If there’s anything that potential clients want to see it is your previous success stories (notice we said ‘see’). These days, your braggadocio doesn’t stand a chance against your competitor’s HD 720p full-screen video which features their HGTV-level documentation of the four-story they mansion they built over Lake Tahoe. No, you’re not shooting a commercial. That’s outdated. What you’re doing instead is drawing your current prospect in by capturing on video the story of the last masterpiece you completed. Let them see first-hand that you are more than qualified, but rather the ideal contractor they’ve been seeking. Videos will offer the best possible presentation of your company and sell your product or service for you. Videos can land you the project if you’re not a good salesperson.

Cross Selling Opportunities

Cross selling is an incredibly easy, yet effective technique that can create a whole new stream of income without the pressure of broadening your market through a massive campaign. Cross selling is a systematic analysis that discovers the gaps in the services you are providing a client and filling those gaps with other services you offer.

If you perform landscaping for a homeowner, but you discover that their home exterior paint is chipping and faded, you can provide a complete exterior paint job. Careful, though, because without careful analysis, you could waste your time offering a service that is not applicable.


Newsletters differ from social media in that they offer a direct line of correspondence straight to your client. Although many contractors still send newsletters out via snail mail, email may be a better option. Despite the hoopla surrounding social media, email is still the number one form of communication.
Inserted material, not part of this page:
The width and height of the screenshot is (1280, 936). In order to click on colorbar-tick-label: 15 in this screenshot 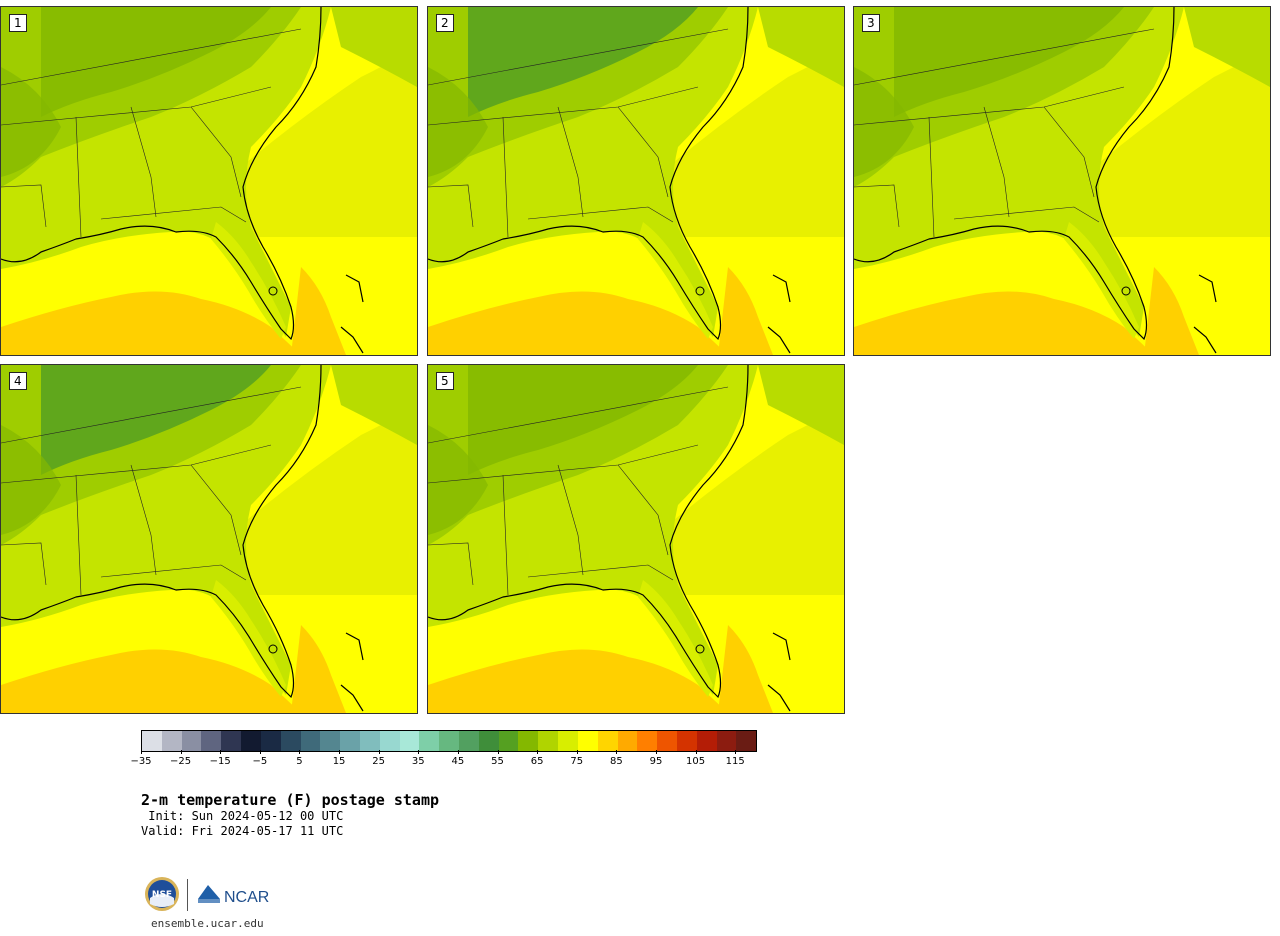, I will do `click(339, 762)`.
The reason for this is that everybody still has one and they use it regularly.

There are some challenges with email such as the possibility of winding up in the spam folder. Email puts you directly in touch with each member of your audience, however. Putting together email newsletters can be time-consuming, however, and they often require careful preparation. Gather client or potential client emails as often as you can and build your email list. It won’t take long for it grows.
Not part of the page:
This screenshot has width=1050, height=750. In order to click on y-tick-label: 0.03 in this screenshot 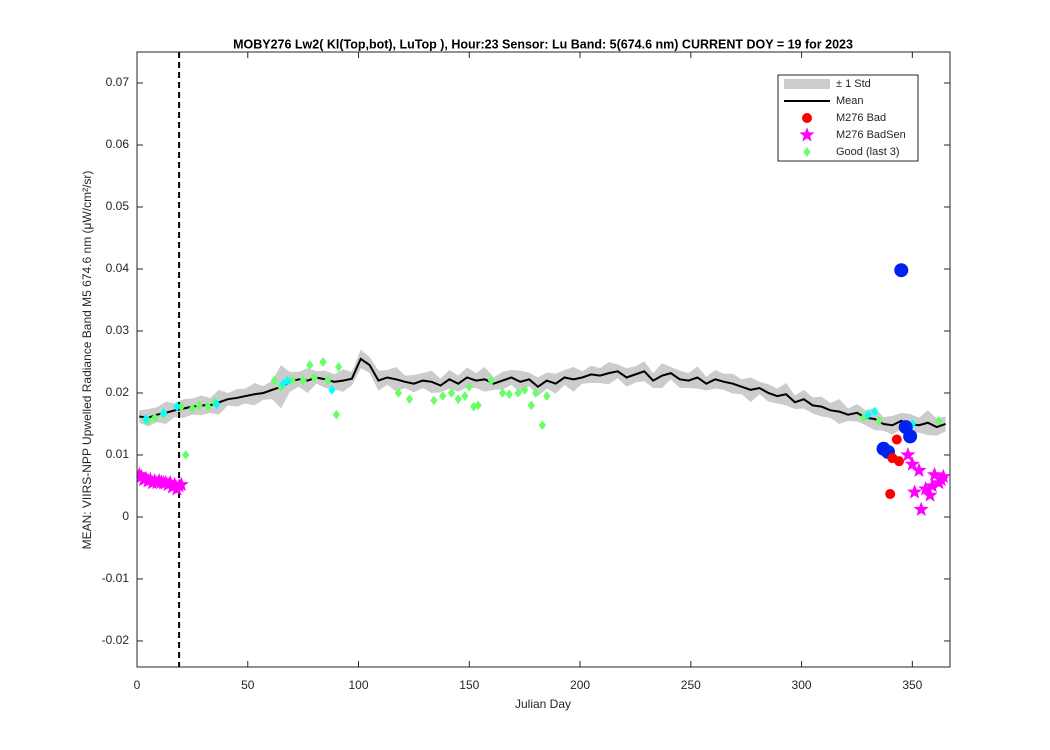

Like everything else we’ve discussed, your e-letter should contain one or more calls to action. What is your desired reaction from your client when they finish reading your newsletter? Everything should lead to that. It never hurts to add links to your website or social media pages in your newsletter as well. They increase traffic back to some of your other core marketing tools. Newsletters are also the perfect platform to highlight services your company offers.

Upselling in the Field

For contractors, upselling is something your entire team can do. Upselling is not aggressive pressure selling by any means, so even the least experienced most reserved roofer in your crew can do it with relatively little effort.

roofing gutter

Let’s say you’re getting ready to replace the asphalt shingles on a two story house. As you begin the project, one of your employees observes that the gutter system needs to be repaired or replaced because it’s in poor shape. Now you have an opportunity to coach him or her on how to address this issue to the homeowner by merely pointing it out to them and then explaining how a new gutter system will protect their newly installed roof as well as the base around the home. In essence, they become the expert rather than the salesman. If they can create a sense of urgency or need within the customer by just stating the facts, then there’s a good chance they’ll add a gutter installation to the overall project.
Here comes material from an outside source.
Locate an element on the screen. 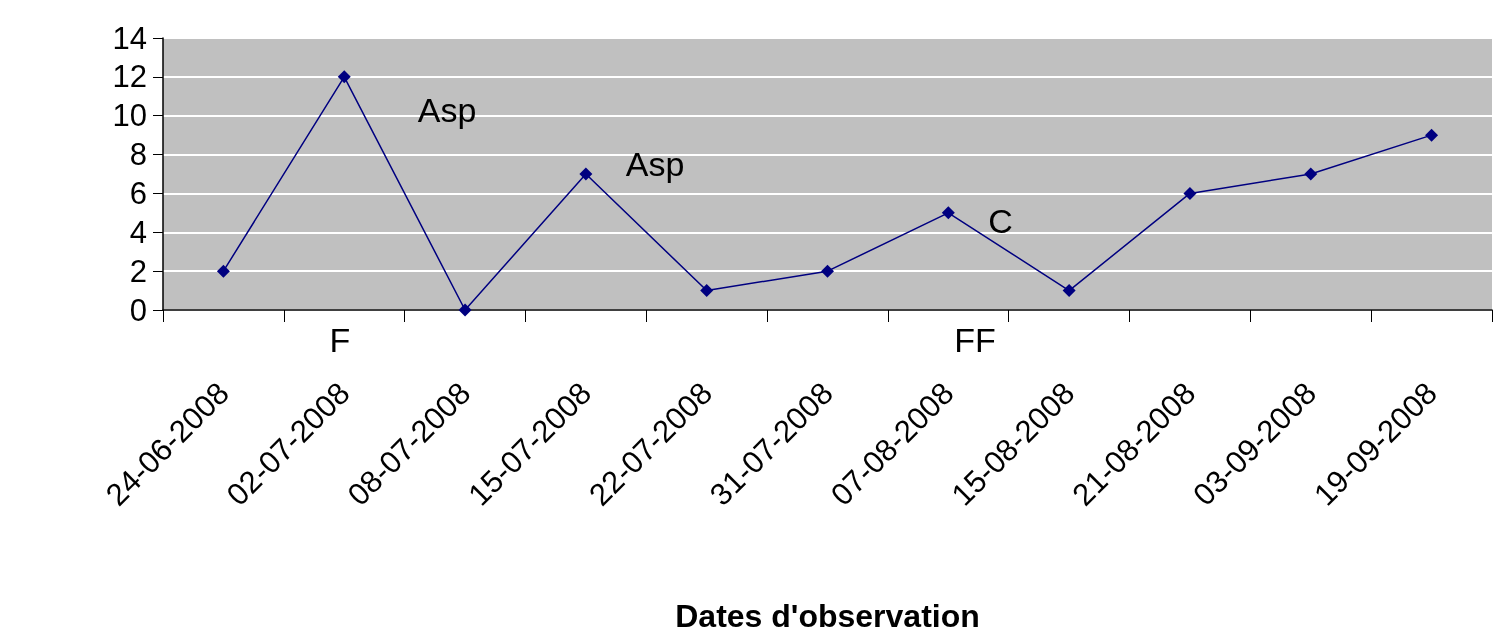  x-axis-title: Dates d'observation is located at coordinates (828, 616).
It can all start with an introductory statement such as, “Hey did you notice your gutters are outdated? Follow me; I’ll show you.” Your employee points out the obvious, explains why this is not suitable for the home, and then describes the short and long term advantages to replacing it. It’s that simple. After all, these are discussions that come up regularly among your roofers on a daily basis. Rather than becoming proficient in the tactic of selling a product, your crew educates the homeowner on the benefits of a new upgrade. And it all happens while they’re working. It’s integrated into their everyday interaction with clients.